WHAT THE TASK REQUIRES >> Pull out each line of the material below that contains the string "height" and copy those lines in full. Letter case counts when matching.
/---
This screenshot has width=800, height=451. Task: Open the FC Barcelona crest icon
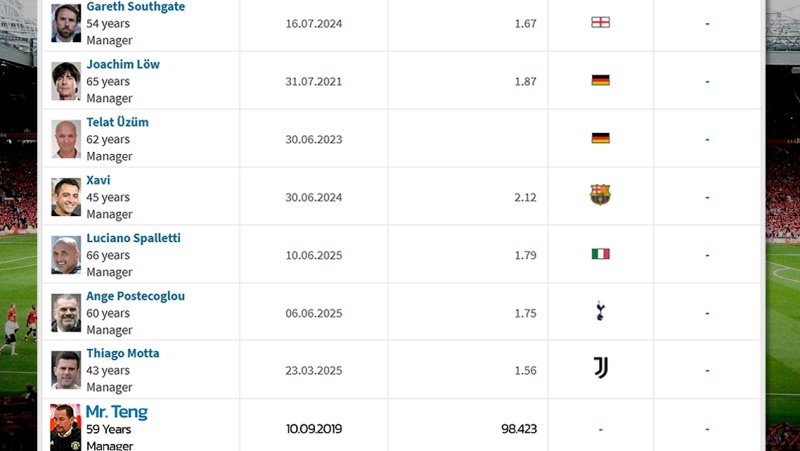click(x=601, y=195)
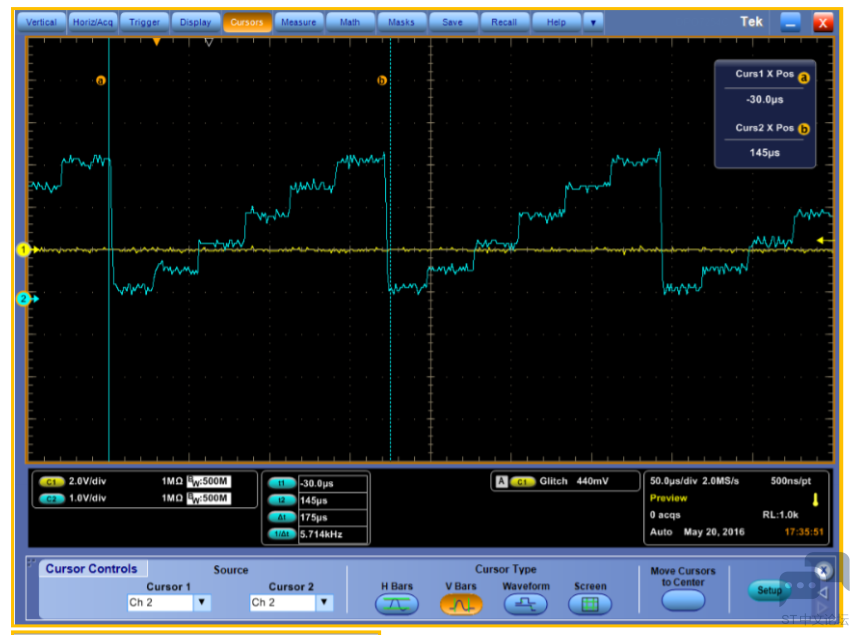The image size is (858, 635).
Task: Open the Cursor 2 source dropdown
Action: pyautogui.click(x=324, y=602)
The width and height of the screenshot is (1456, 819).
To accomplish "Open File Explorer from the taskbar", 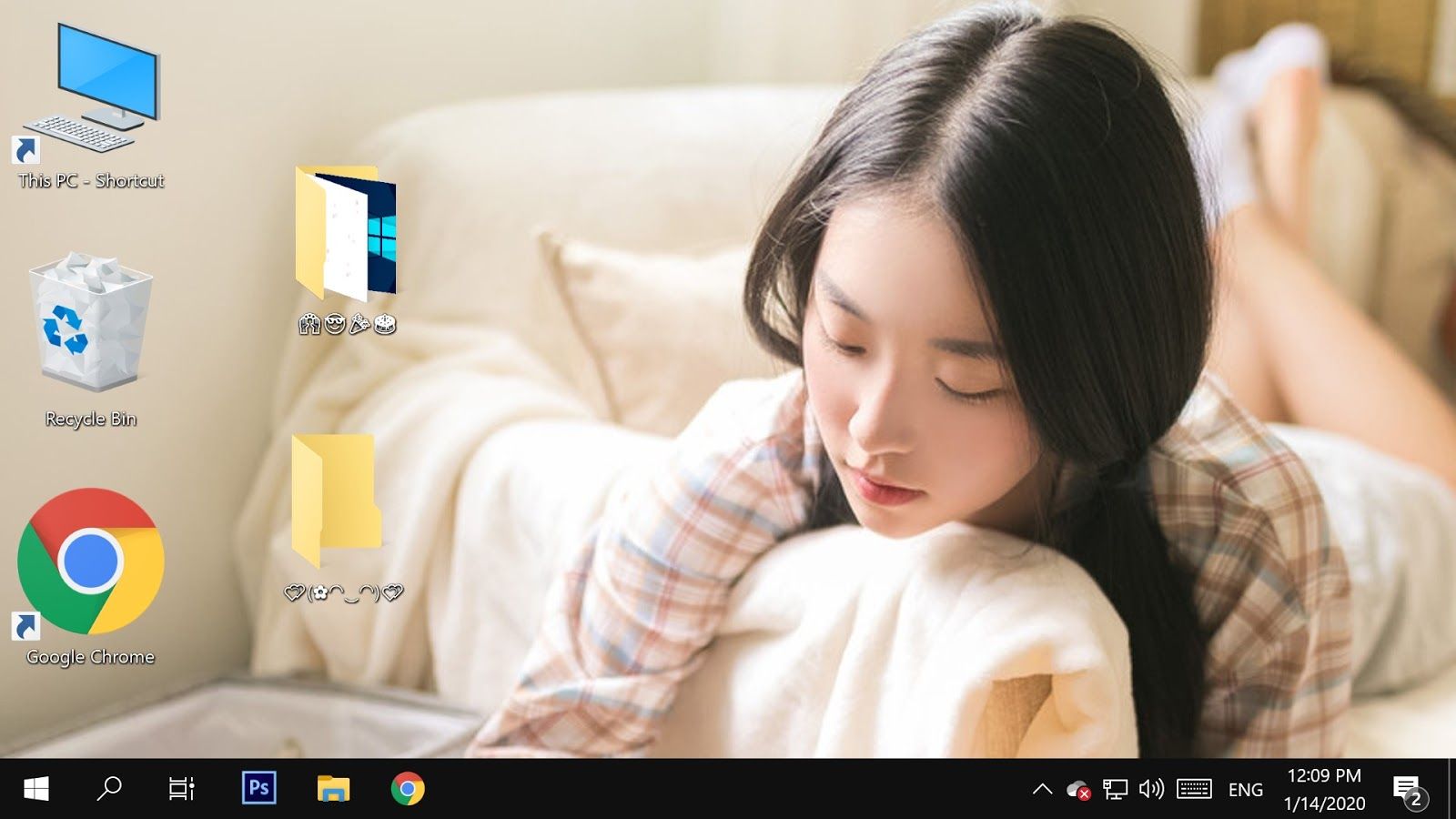I will [x=333, y=788].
\---
RESULT FOR THIS TASK >>
This screenshot has width=800, height=451. Task: Open the FC Barcelona crest icon
The width and height of the screenshot is (1456, 819).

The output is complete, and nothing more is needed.